Deuteronomy 4: 32-34, 39-40 Romans 8: 14-17 Matthew 28: 16-20
It may well be the result of how I tend to look at things, but I consider it rather important to give thought to the approach we heard Moses take in what was recorded in the first reading we heard today from the Book of Deuteronomy. In order to make his point about the appreciation the Chosen People he was leading ought to show to God, he recalls their history for his listeners. He especially points out the history of their relationship with God and how important that relationship had been for them as well as how important it is for them at he time he is presented as speaking.
History is not just dry facts and dates. History is a source of learning and understanding a great deal. It tells of wisdom, or the lack of wisdom, in the choices that have been made or not made in the past. It tells of the results that might be expected because of those choices. It tells about beneficial or detrimental lessons that can be derived from those choices. We are brought together here today because of our faith. But it also because of the history of that faith as it was lived by those who have gone before us. We might be individually affected by the faith expressed within our own families. But we are also affected as a community of faith that has been St. Mel parish over the years. That, too, affects us here.
This faith is developed within the context of history.
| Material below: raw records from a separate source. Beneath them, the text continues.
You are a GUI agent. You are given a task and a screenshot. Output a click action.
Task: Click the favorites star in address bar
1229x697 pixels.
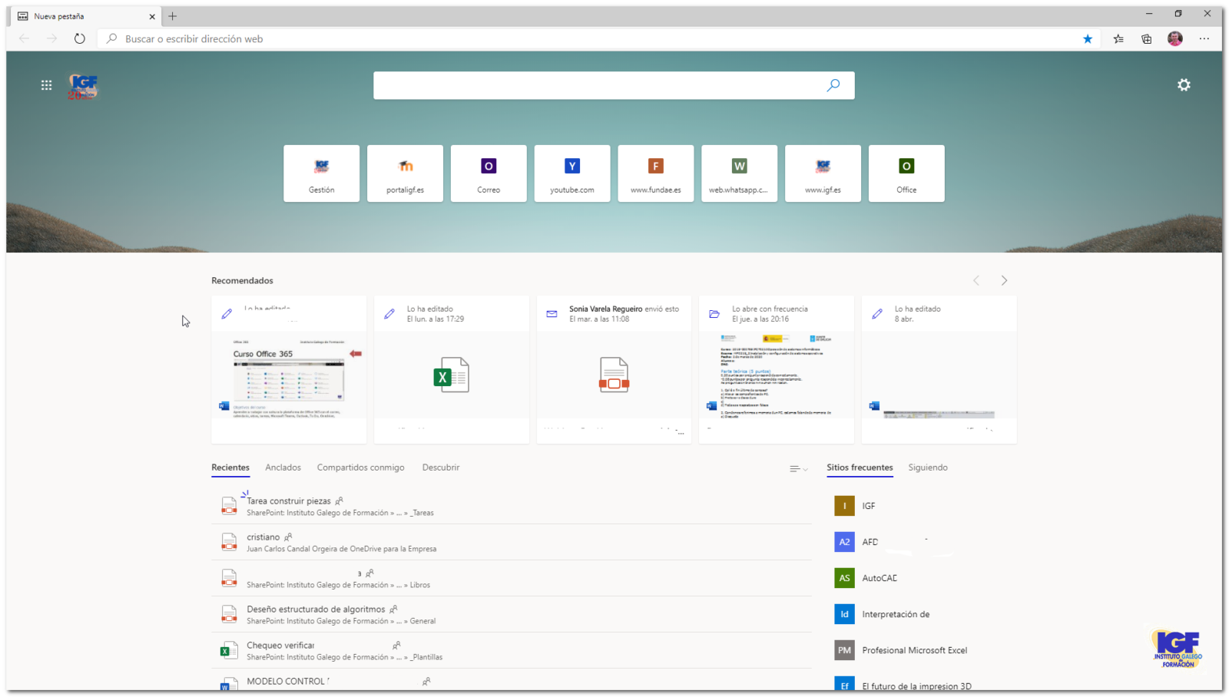(x=1088, y=39)
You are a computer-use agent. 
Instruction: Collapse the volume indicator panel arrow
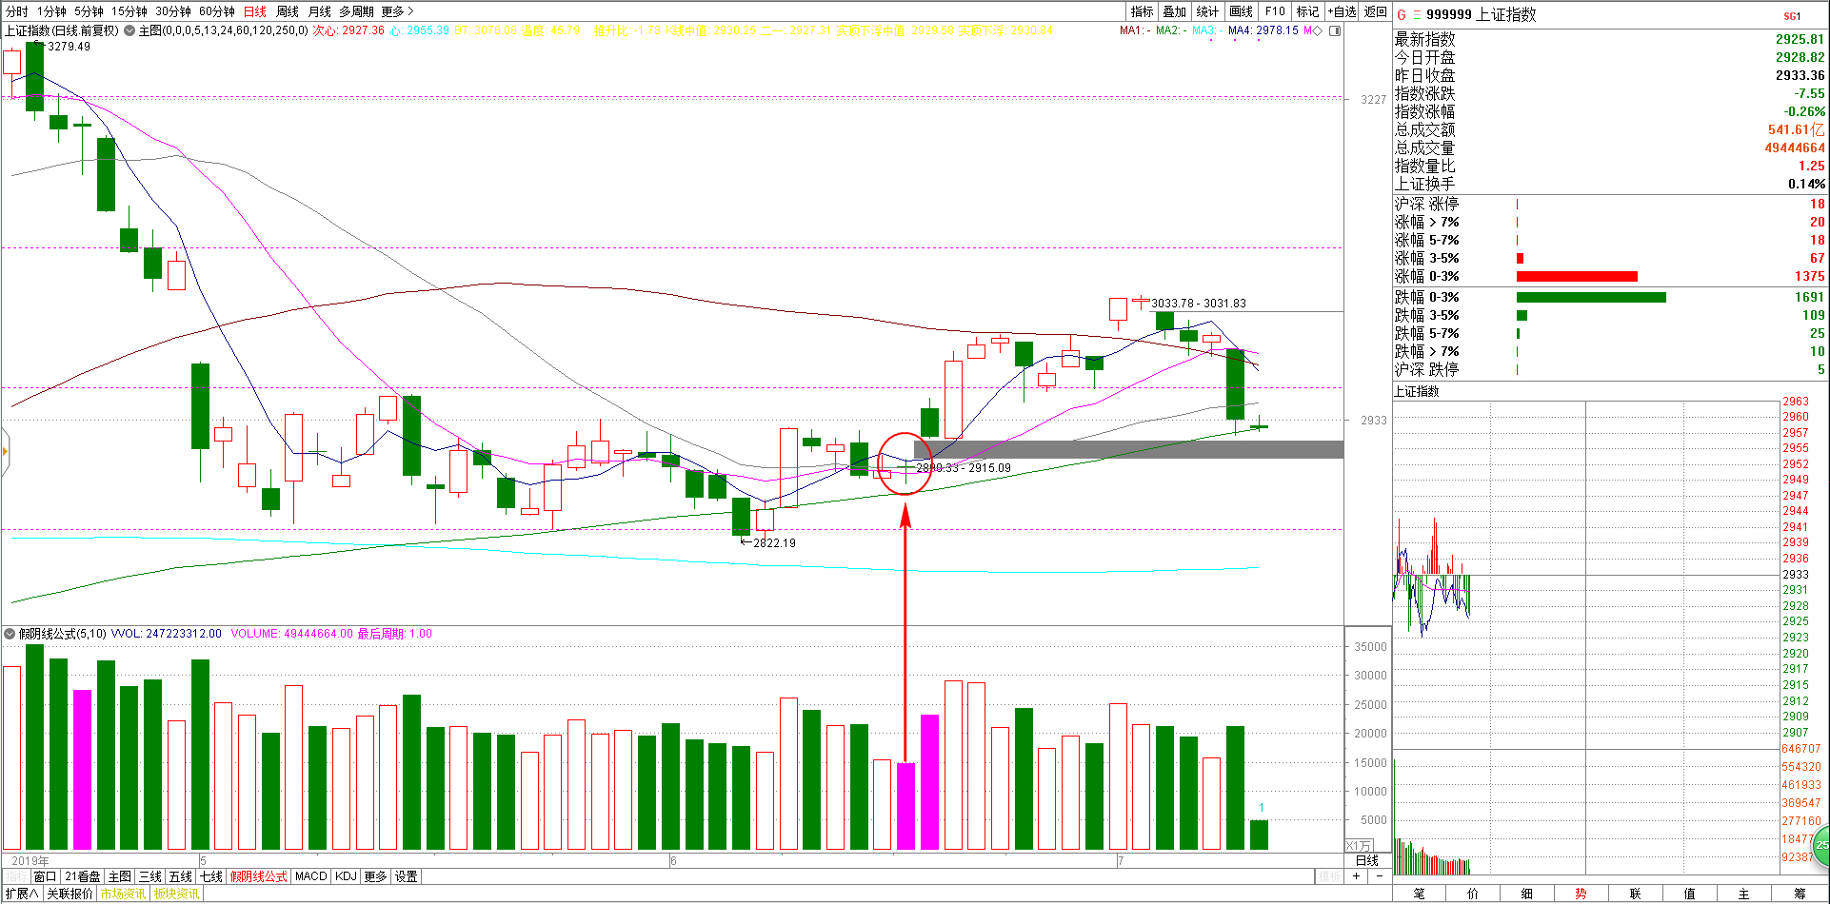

It is the history of the experiences, the choices that were made: the successes and the failures, the efforts and the convictions that have preceded us. It is a history that was and is based upon a firm belief and trust in God who loves and God who invites us to be children, bound in an intimate relationship. It is the history of God who invites us to be heirs, ones who will directly benefit from this loving relationship. The God of our faith and our history is, in essence, in reality, in being – love. God who is love is God who, essentially, is a relationship. Love does not exist unless there is one who loves and one who is loved.
This is what we declare in the belief that we express in saying that God is “Trinity.” We limp, we are inadequate, in the terms we use to describe the nature of God. We say God: Father, Son, Spirit. We say God: Creator, Redeemer, Sanctifier. In whatever way we seek to describe God, we acknowledge God as a dynamic and active being. We acknowledge God as eternal and all-powerful in a genuinely dynamic relationship. It is God who then reaches out to us and offers us to live in a dynamic relationship as well.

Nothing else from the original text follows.